Postoperatively, the patient demonstrated rapid hemodynamic improvement, with echocardiographic findings confirming the resolution of the restrictive filling pattern and normalization of right ventricular function. He was successfully weaned off inotropic support and achieved full ambulation by postoperative day 10, highlighting the effectiveness of early surgical intervention in restoring normal cardiovascular function.
Prognostic considerations and postoperative outcomes
The prognosis of CP following pericardiectomy depends on several factors, including the extent of pericardial involvement, duration of constriction, and preoperative myocardial function [9]. Patients with long-standing CP and severely impaired right ventricular function may experience persistent heart failure symptoms despite surgical intervention, emphasizing the importance of early diagnosis and referral for surgery. In this patient, the absence of significant myocardial dysfunction preoperatively contributed to a favorable postoperative course.
However, pericardiectomy carries a non-negligible perioperative risk, with mortality rates ranging from 4% to 16% depending on the severity of CP and underlying comorbidities [1,12-14]. Common postoperative complications include low cardiac output syndrome, arrhythmias, and recurrent effusions, which require close monitoring in the immediate postoperative period [1,15]. Our patient did not develop any major complications, and his final echocardiographic assessment demonstrated normalization of biventricular function, complete relief of pericardial constriction, and no residual pericardial effusion.
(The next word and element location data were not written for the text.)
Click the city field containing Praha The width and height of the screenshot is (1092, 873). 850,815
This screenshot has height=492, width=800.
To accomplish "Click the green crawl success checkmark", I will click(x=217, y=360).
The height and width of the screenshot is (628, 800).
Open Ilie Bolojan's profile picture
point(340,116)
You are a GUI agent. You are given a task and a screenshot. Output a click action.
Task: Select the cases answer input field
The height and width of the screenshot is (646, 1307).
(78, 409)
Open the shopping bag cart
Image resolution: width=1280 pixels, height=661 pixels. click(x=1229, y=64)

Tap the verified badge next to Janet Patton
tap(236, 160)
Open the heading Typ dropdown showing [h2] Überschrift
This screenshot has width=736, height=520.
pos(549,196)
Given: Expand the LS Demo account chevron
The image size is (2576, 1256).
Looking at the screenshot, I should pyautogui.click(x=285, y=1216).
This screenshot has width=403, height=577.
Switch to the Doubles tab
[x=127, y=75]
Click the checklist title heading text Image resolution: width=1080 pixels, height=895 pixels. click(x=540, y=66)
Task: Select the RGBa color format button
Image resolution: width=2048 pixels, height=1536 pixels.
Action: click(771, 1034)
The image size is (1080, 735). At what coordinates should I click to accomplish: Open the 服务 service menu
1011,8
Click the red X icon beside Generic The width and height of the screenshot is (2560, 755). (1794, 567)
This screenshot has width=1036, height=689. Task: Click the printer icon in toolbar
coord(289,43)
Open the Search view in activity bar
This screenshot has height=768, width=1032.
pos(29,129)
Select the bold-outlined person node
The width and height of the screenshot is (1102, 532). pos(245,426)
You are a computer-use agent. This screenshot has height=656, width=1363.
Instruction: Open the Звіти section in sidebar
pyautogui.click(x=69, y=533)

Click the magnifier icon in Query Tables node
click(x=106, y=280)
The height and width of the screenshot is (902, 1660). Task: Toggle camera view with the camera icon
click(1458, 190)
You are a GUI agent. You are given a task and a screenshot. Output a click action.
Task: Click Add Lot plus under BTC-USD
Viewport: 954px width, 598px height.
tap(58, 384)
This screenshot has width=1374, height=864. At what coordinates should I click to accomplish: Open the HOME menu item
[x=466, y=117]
Long-term follow-up is essential, as some patients may experience persistent diastolic dysfunction due to pre-existing myocardial fibrosis [16]. In this case, colchicine therapy was considered as an adjunctive measure to reduce the risk of recurrent pericardial inflammation. Continued clinical and echocardiographic monitoring will be necessary to ensure sustained improvement.
Conclusions
This case highlights the complex interplay between infectious pericarditis, pericardial fibrosis, and hemodynamic deterioration, ultimately leading to the development of symptomatic CP requiring pericardiectomy. The diagnosis of CP relies on a combination of clinical findings, multimodal imaging, and invasive hemodynamic assessment, with cardiac catheterization playing a crucial role in confirming the pathophysiologic hallmark of equalized diastolic pressures and the dip-plateau phenomenon. Pericardiectomy remains the gold standard treatment, offering significant symptomatic relief and improved long-term outcomes when performed in a timely manner. The successful postoperative recovery of our patient demonstrates the importance of early intervention to prevent irreversible myocardial dysfunction and optimize hemodynamic recovery. Given the risk of recurrence, residual diastolic dysfunction, or late complications, close long-term follow-up with clinical and echocardiographic assessment is essential.